Thick-skinned grapes produce fruity, highly ageable red wines
This red wine grape is the most frequently planted variety for premium wines. It prefers more southerly regions and hot, sandy and stony soils. With thick skins and many large seeds, the small dark berries are late to ripen. Warm climates are favourable for the development of tannins, acidity and fruit flavours. As the grapes do not ripen as easily, wines produced in cool regions are not so full-bodied. This variety is therefore not grown as much in cooler climates.
Nevertheless, wherever it grows the Cabernet Sauvignon grape always retains its unmistakable aromas. It develops an extremely concentrated fruitiness redolent of blackcurrant juice.

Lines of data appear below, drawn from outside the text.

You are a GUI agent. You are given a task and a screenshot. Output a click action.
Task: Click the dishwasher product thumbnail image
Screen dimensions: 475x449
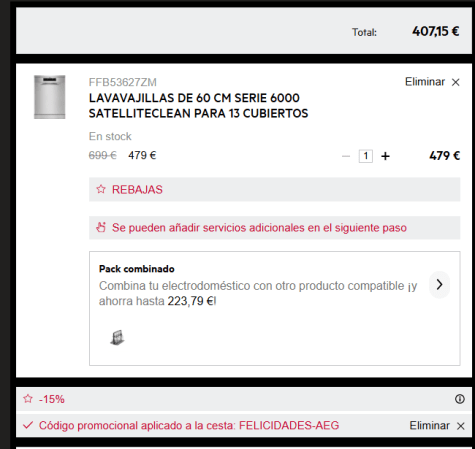(49, 97)
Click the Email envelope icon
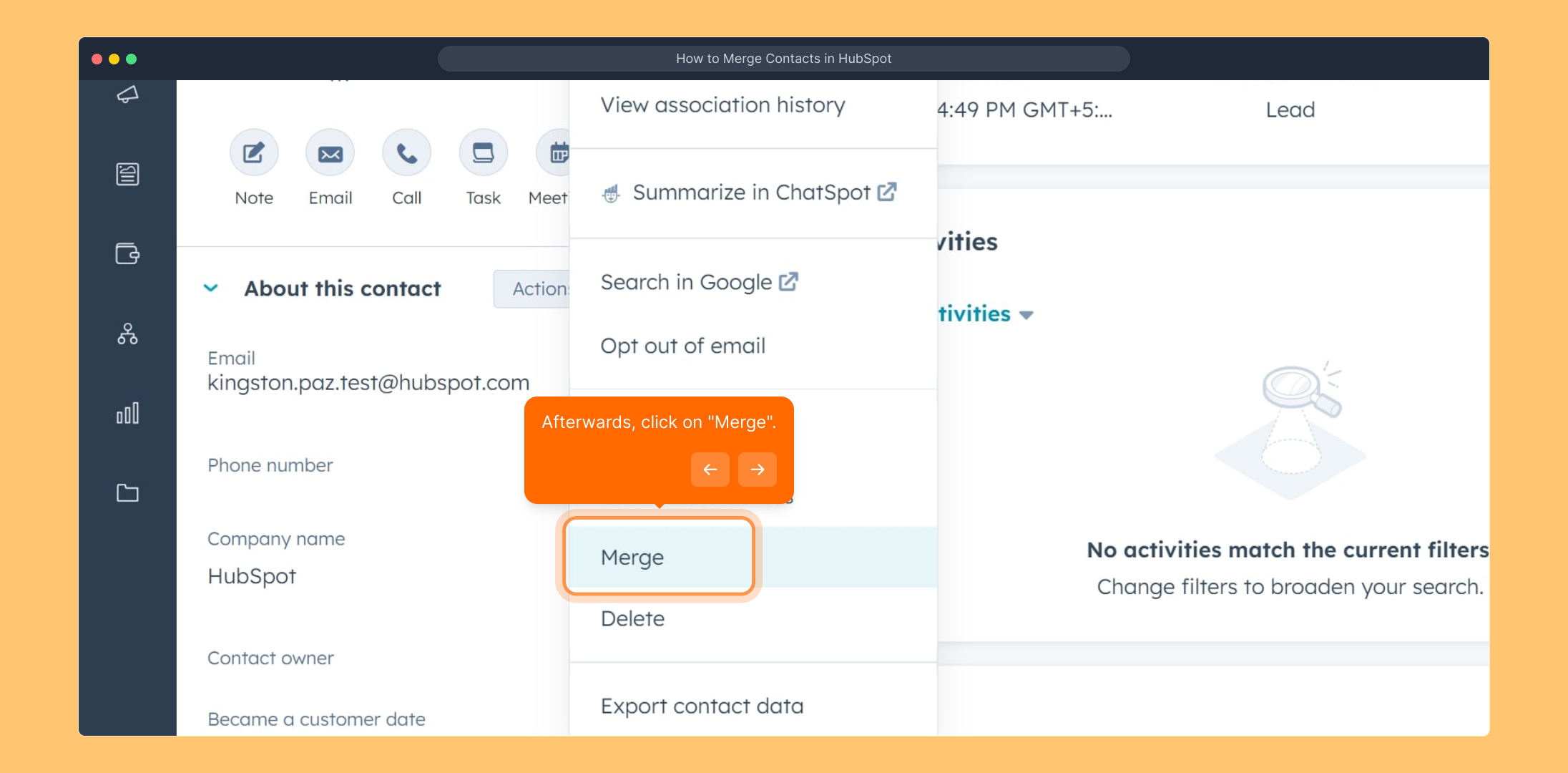Viewport: 1568px width, 773px height. click(x=330, y=153)
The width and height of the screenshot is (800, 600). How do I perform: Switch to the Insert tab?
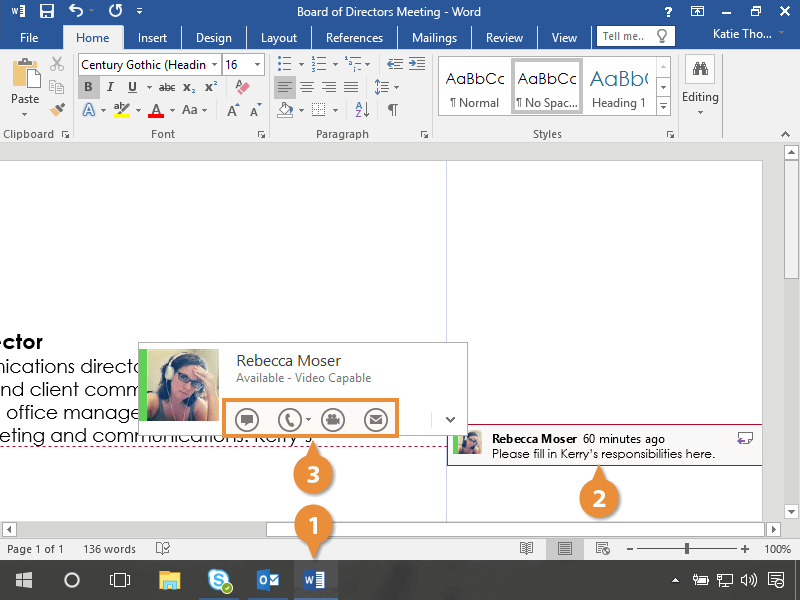(x=152, y=38)
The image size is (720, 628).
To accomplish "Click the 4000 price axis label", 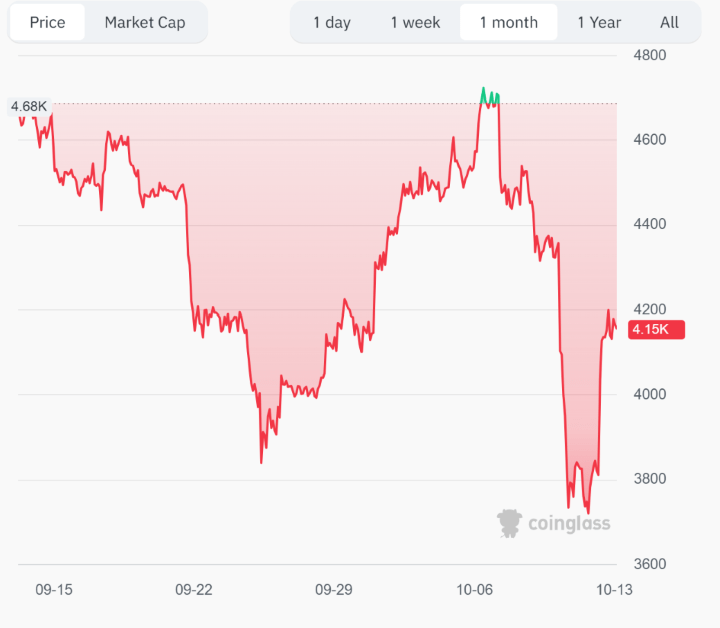I will [650, 394].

The thick skins of the Cabernet Sauvignon grape variety not only give the wine its deep red colour, they also greatly influence its flavour, imparting a high tannin content but without overshadowing the fruitiness. They give young wines a somewhat rough and heavy edge. This astringency lessens with age as, thanks to their high tannin content, Cabernet Sauvignon wines have an excellent potential for ageing to perfection. As it matures, a Cabernet Sauvignon develops a wide spectrum of additional aromas. Hints of cedarwood, tobacco and chocolate enhance its fruity flavour structure.
A Cabernet Sauvignon is therefore ideally suited to barrique-ageing. It gains complexity in the barrel and the secondary aromas continue to develop. Exposure to oak aromas makes it more supple. Time spent in barrels also makes the wines more long-lived, in some cases they can continue maturing into excellent fine wines over many decades. Cabernet Sauvignon is great for drinking with lamb and beef dishes, as well as for making the accompanying red wine jus.